* [Consigne]:
Recopiez en entier le texte à lire, mot pour mot et avec toute sa ponctuation.

* [Texte à lire]:
· · ·

Publié dans El Watan le 22 - 10 - 2009

Le titre du dernier film de Faouzi Bensaïdi convient, on ne peut mieux, à cette 7e édition qui vient de baisser ses rideaux. Une semaine durant, sacrée capitale méditerranéenne du court métrage, la ville aux mille visages a accueilli, sans mondanité, ni faste inutile et tapis rouge, les jeunes créateurs, artistes et critiques du 7e art méditerranéen ainsi que des invités venus d'une vingtaine de pays.

· · ·

* [Support]:
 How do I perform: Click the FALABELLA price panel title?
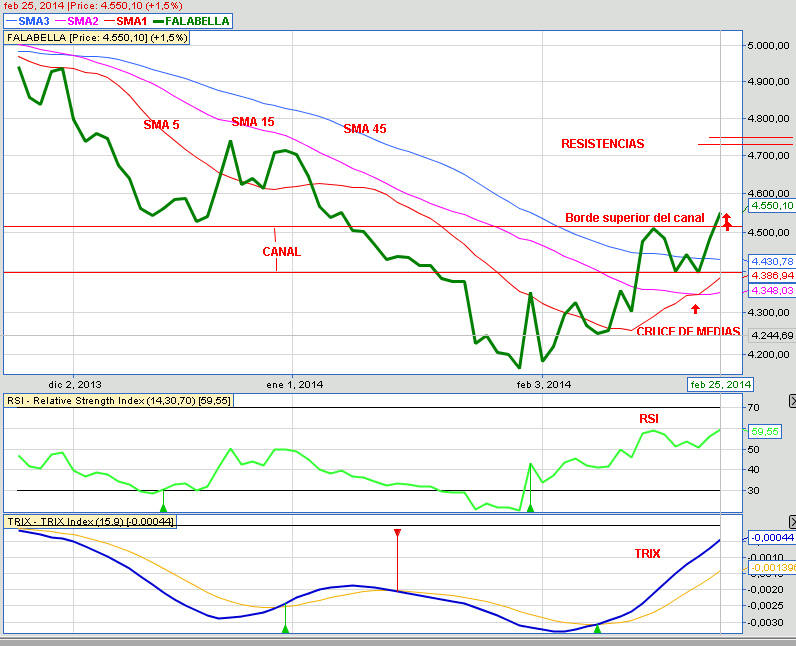pyautogui.click(x=97, y=37)
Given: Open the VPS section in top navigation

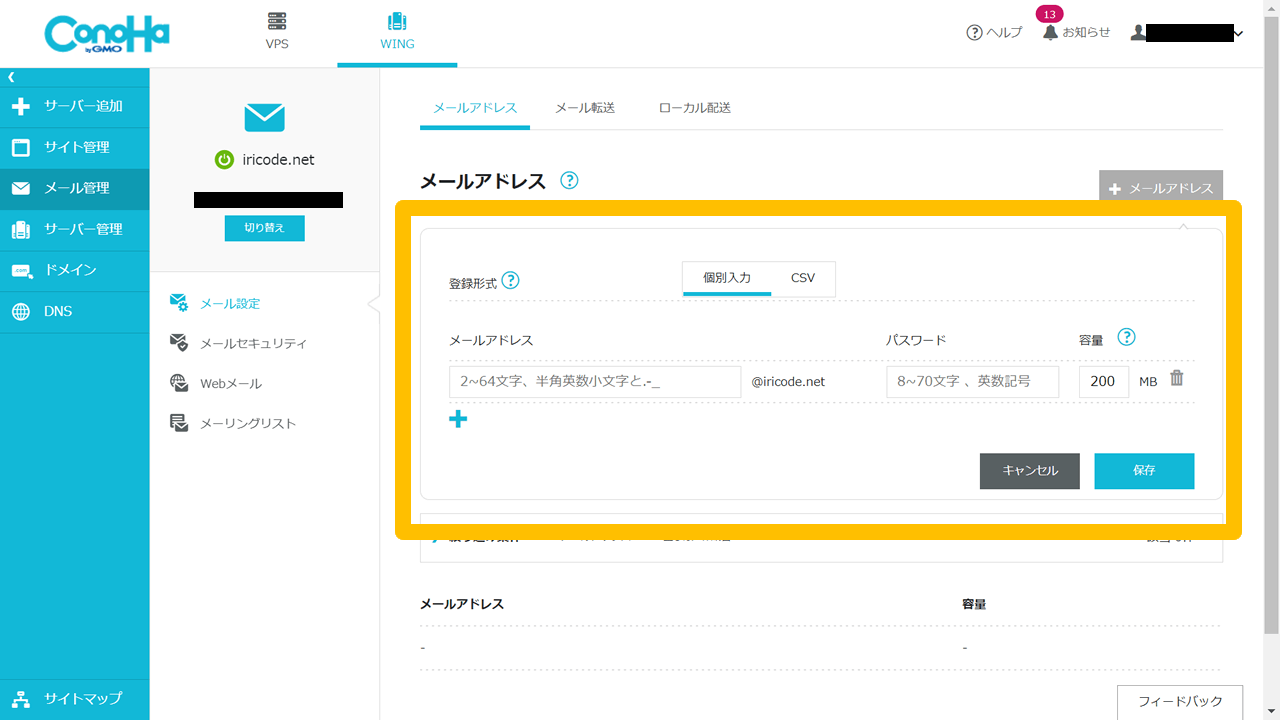Looking at the screenshot, I should 277,32.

· · ·

* [Corrigé]:
Publié dans El Watan le 22 - 10 - 2009

Le titre du dernier film de Faouzi Bensaïdi convient, on ne peut mieux, à cette 7e édition qui vient de baisser ses rideaux. Une semaine durant, sacrée capitale méditerranéenne du court métrage, la ville aux mille visages a accueilli, sans mondanité, ni faste inutile et tapis rouge, les jeunes créateurs, artistes et critiques du 7e art méditerranéen ainsi que des invités venus d'une vingtaine de pays.